* MATERIAL FOR THIS TASK
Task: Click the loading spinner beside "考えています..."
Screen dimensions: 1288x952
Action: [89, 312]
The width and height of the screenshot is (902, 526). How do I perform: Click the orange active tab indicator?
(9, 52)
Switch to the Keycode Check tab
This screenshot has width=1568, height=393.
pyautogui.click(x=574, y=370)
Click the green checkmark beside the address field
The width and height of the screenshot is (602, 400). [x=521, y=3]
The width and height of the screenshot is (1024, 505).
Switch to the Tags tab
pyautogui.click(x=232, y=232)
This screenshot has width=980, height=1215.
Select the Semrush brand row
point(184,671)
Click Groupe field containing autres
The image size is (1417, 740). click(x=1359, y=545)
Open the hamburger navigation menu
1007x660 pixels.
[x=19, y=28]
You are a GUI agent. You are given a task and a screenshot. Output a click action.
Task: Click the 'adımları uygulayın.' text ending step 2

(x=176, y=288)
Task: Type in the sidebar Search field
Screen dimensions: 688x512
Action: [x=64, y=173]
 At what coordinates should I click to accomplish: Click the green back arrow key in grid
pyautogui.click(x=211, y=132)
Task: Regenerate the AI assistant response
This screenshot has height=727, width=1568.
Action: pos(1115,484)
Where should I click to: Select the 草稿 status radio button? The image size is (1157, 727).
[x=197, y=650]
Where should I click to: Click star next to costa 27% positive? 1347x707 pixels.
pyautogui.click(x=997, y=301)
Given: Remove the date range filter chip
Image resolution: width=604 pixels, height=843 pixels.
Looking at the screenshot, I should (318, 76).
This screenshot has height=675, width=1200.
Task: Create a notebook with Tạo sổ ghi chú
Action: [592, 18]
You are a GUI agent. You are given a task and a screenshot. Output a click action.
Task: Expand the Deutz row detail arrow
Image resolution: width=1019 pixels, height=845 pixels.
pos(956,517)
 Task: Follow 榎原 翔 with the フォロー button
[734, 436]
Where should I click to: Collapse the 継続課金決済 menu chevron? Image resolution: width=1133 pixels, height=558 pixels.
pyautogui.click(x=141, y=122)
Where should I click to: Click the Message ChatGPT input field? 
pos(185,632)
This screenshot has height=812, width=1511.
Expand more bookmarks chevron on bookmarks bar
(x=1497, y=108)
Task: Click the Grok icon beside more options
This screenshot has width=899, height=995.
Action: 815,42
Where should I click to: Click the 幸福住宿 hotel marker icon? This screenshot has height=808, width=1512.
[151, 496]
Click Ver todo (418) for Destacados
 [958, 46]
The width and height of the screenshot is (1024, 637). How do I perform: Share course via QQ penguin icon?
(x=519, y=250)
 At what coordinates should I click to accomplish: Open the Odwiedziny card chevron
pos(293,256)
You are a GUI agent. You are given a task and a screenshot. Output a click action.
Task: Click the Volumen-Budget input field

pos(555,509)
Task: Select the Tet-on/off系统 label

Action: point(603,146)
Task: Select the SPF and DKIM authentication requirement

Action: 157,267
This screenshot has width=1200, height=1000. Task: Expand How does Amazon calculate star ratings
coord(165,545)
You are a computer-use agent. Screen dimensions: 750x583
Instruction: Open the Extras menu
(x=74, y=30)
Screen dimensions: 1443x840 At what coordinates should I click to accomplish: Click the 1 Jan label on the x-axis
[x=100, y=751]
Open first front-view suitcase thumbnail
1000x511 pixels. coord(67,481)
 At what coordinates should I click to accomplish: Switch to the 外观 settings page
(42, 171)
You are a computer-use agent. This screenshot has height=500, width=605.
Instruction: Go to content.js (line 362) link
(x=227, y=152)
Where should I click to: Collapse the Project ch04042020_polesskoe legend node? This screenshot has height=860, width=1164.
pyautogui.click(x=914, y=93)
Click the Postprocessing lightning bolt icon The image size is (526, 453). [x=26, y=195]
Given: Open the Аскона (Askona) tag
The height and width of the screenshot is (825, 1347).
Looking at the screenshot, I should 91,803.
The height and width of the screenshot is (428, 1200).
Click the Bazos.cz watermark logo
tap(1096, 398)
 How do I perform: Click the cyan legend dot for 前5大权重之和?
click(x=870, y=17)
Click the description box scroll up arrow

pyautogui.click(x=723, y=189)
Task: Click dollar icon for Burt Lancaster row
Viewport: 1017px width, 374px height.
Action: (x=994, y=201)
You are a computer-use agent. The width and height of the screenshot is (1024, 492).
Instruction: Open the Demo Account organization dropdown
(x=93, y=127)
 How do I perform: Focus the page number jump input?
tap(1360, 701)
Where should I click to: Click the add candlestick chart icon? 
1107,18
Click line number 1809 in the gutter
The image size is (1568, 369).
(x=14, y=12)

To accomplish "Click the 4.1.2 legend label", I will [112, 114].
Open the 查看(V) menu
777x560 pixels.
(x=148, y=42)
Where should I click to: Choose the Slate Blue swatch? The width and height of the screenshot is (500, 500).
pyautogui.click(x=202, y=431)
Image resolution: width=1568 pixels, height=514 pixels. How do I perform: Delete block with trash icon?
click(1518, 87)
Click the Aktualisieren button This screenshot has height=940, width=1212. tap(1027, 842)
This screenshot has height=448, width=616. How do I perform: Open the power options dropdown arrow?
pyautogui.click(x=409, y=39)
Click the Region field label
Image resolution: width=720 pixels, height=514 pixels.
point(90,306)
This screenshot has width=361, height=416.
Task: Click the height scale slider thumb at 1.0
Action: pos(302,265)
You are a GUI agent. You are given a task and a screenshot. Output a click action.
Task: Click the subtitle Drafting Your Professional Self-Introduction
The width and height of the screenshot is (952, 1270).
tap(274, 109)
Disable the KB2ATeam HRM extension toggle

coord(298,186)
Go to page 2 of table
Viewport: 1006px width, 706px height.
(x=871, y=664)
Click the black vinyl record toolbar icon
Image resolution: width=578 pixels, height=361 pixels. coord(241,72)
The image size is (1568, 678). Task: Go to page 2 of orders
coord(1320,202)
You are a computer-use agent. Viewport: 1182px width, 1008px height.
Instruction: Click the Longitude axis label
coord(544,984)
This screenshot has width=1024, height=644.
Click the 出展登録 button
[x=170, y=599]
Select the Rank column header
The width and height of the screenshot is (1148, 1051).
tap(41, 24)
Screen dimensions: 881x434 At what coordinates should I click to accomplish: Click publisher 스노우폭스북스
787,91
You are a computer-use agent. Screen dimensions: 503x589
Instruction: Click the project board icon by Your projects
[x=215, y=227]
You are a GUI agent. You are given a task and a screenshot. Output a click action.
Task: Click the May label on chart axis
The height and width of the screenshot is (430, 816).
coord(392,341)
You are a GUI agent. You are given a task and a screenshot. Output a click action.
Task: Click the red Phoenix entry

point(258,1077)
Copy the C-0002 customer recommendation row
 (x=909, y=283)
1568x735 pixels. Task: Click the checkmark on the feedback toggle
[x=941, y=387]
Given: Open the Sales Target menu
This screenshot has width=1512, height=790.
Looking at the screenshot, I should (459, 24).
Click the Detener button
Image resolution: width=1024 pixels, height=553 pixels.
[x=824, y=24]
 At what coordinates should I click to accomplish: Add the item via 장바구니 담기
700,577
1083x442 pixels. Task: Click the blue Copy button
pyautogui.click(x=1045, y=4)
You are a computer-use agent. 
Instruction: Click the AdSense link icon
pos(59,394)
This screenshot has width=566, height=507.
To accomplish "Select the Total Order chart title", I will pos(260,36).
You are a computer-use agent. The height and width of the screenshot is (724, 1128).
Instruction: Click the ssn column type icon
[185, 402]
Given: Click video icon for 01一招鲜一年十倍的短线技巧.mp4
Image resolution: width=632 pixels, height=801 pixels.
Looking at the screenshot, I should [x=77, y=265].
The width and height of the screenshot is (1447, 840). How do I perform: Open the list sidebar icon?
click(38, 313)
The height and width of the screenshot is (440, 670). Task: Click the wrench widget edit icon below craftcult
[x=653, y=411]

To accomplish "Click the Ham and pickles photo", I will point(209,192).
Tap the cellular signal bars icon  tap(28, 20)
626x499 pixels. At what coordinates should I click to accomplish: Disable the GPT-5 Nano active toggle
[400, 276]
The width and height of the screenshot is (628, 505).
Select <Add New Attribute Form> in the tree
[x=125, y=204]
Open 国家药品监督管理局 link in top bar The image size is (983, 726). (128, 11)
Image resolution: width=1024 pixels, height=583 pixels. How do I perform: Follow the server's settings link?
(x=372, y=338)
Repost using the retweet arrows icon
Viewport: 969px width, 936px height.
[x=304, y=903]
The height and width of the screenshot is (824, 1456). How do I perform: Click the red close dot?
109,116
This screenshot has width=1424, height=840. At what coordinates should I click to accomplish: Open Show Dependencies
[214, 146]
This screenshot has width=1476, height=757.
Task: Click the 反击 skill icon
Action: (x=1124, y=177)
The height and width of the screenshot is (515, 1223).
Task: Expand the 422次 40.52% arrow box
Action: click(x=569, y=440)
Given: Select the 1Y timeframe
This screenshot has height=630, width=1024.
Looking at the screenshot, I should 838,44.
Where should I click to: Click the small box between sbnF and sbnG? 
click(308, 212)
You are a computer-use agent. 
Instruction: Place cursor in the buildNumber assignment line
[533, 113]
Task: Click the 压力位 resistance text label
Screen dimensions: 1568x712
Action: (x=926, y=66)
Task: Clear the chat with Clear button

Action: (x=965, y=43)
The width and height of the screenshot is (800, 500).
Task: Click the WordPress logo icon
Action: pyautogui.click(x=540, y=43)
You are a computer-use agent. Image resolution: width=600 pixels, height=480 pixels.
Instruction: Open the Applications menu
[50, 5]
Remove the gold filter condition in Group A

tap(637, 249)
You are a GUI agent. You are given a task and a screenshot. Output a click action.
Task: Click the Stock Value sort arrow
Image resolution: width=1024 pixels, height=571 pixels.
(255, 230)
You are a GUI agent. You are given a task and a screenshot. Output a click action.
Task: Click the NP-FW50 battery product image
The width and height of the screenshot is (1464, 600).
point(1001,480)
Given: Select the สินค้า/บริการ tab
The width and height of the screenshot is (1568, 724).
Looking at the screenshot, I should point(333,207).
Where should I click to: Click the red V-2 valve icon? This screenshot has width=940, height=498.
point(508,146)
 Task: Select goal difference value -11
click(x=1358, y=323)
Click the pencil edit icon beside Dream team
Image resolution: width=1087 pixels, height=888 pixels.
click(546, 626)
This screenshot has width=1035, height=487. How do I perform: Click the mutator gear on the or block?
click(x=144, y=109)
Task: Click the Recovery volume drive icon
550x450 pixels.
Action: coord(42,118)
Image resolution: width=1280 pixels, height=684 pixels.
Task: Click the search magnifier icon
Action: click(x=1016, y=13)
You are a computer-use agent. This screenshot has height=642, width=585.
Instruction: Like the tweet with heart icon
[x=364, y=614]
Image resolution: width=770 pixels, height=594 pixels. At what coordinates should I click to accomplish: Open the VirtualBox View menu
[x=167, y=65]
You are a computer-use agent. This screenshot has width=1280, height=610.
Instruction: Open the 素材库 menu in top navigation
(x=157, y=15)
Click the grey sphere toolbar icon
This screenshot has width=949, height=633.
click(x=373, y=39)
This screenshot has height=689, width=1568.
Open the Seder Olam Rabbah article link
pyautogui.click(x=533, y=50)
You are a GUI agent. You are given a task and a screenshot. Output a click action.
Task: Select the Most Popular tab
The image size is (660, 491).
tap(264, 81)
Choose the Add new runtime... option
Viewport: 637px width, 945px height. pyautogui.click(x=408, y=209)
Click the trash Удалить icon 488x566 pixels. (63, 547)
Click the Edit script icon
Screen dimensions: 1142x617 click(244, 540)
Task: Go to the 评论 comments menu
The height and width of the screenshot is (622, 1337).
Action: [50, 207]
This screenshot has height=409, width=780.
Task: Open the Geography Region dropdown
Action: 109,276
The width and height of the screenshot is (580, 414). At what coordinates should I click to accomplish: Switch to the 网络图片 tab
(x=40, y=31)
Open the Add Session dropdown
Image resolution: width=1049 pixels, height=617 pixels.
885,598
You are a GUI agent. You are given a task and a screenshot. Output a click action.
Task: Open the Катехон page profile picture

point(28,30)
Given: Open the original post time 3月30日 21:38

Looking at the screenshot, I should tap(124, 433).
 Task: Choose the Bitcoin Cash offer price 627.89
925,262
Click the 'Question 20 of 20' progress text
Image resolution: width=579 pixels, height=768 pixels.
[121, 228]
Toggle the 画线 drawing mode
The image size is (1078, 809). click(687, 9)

* WHAT THE TASK REQUIRES
Going back to the entries above, set down exactly the lines that begin at the one with "Tap the cellular" and end at the one with "Open 国家药品监督管理局 link", both included, and nothing else.

* EXERCISE RESULT
Tap the cellular signal bars icon  tap(28, 20)
626x499 pixels. At what coordinates should I click to accomplish: Disable the GPT-5 Nano active toggle
[400, 276]
The width and height of the screenshot is (628, 505).
Select <Add New Attribute Form> in the tree
[x=125, y=204]
Open 国家药品监督管理局 link in top bar The image size is (983, 726). (128, 11)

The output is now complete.